### Exercise directions
Please rewrite the stretch from the line containing "This screenshot has height=819, width=1456." through the end of the entries, putting "Console" in place of "Terminal" and changing nothing else.

(Rows of pointing data)

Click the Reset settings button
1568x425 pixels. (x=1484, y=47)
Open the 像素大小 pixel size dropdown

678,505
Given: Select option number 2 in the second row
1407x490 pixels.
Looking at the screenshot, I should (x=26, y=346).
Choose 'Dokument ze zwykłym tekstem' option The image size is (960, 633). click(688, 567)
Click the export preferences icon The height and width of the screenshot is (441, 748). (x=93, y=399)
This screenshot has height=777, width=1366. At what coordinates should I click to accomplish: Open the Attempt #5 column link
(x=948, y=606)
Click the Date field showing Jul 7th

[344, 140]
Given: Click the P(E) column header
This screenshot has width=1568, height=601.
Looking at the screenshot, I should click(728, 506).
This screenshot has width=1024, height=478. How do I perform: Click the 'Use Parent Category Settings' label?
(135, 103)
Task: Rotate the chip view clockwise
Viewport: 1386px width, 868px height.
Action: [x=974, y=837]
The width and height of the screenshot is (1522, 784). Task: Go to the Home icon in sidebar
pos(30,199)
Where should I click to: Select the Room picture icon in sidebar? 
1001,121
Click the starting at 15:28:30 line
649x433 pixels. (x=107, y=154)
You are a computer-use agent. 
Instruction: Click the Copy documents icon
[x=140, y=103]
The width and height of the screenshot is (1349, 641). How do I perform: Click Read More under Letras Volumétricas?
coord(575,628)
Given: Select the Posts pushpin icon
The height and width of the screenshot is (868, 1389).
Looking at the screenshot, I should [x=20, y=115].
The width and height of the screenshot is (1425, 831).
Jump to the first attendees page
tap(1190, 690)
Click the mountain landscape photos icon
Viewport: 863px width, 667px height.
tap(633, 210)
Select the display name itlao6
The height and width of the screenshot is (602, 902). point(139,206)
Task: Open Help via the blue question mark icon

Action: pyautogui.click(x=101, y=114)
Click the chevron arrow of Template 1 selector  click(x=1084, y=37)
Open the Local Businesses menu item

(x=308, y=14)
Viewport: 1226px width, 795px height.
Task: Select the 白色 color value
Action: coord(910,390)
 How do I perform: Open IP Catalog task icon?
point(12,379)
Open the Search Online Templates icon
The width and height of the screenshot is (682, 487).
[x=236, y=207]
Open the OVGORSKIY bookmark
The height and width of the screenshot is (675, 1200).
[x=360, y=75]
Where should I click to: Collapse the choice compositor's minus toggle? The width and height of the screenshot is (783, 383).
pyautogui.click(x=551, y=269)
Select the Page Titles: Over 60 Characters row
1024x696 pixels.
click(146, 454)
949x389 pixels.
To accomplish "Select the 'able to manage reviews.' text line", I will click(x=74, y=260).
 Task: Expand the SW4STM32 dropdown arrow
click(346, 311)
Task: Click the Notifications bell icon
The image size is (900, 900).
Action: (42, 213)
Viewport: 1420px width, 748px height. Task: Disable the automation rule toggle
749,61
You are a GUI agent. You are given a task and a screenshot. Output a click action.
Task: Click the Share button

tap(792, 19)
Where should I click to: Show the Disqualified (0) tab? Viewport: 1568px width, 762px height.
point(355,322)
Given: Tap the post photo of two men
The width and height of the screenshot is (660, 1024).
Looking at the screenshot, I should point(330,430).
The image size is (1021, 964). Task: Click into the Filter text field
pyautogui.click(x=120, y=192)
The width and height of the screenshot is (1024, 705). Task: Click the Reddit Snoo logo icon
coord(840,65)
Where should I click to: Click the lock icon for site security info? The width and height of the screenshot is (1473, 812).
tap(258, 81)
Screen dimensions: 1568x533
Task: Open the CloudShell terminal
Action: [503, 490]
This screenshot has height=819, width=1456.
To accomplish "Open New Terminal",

### Task output
This screenshot has height=819, width=1456.
To accomplish "Open New Console",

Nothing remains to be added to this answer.